Try resetting your Tivo. I've had this happen a few times regardless of software version. A reset always fixes it within several hours.


----------



## Frostwolf

litzdog911 said:


> Try resetting your Tivo. I've had this happen a few times regardless of software version. A reset always fixes it within several hours.


Tonight the dsr704 unit in the living room went black and white on me twice, I swapped the s-video cable and eliminated the kenwood receiver in between the two times. any ideas? This unit has the 6.3e on it the other has 6.2a and has not exibited this problem.

Update, Its now done it 6 times. I've replaced the s-video cable, and rebooted twice. The only thing left is swap it with other unit with 6.2a still on it, to eliminate the tv.


----------



## Wedgecon

My R10 was been rebooting once or twice a day since the 6.3e update. I am not sure if it is the software or a failing hard drive.


----------



## litzdog911

Wedgecon said:


> My R10 was been rebooting once or twice a day since the 6.3e update. I am not sure if it is the software or a failing hard drive.


Most likely a failing drive. New software updates sometimes trigger hard drive issues because the new update switches to a previously unused drive partition.


----------



## walters

litzdog911 said:


> Try resetting your Tivo. I've had this happen a few times regardless of software version. A reset always fixes it within several hours.
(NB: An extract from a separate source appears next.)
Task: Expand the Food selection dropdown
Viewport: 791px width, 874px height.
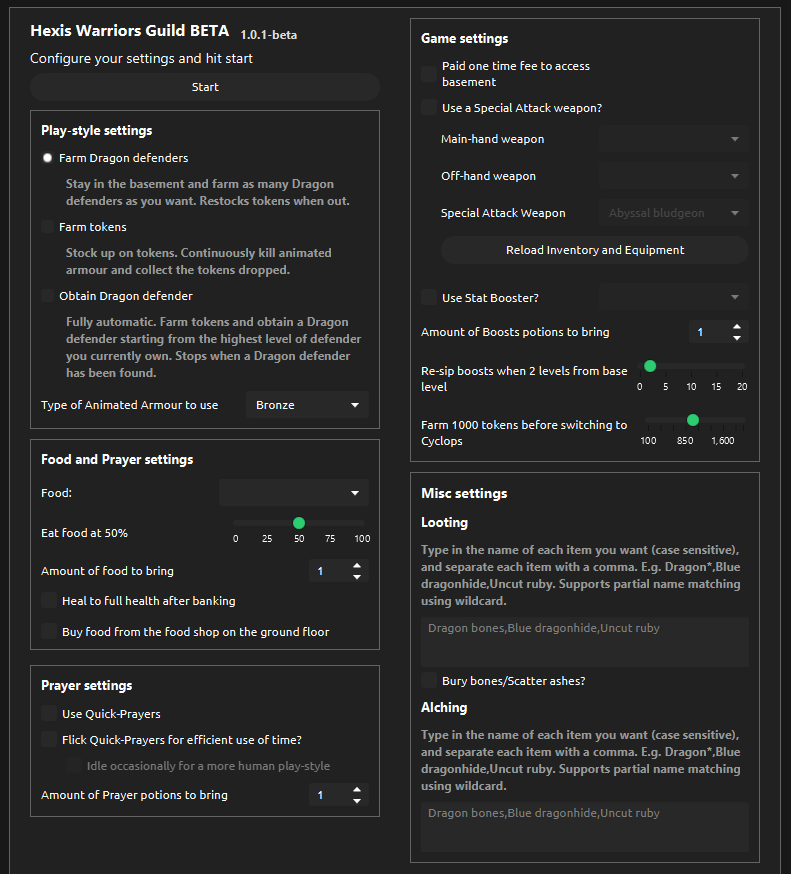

I must have caught it while it was indexing or rebuilding the To Do List or something. It was fine last night.


----------



## bsmithFX4

Forgot to post this when it happened. Thought I'd add it in case it helps in the future...

Awaoke on the morning of the download to a screen stating that the software is updating and it'll take about 15 minutes. Waiting about an hour with no progress. 

Did a hard reboot by pulling the plug. Once it started back up everything seemed fine and the software version indicated that it was installed OK. Seems to be running fine.


----------



## Stuart Sweet

litzdog911 said:


> Most likely a failing drive. New software updates sometimes trigger hard drive issues because the new update switches to a previously unused drive partition.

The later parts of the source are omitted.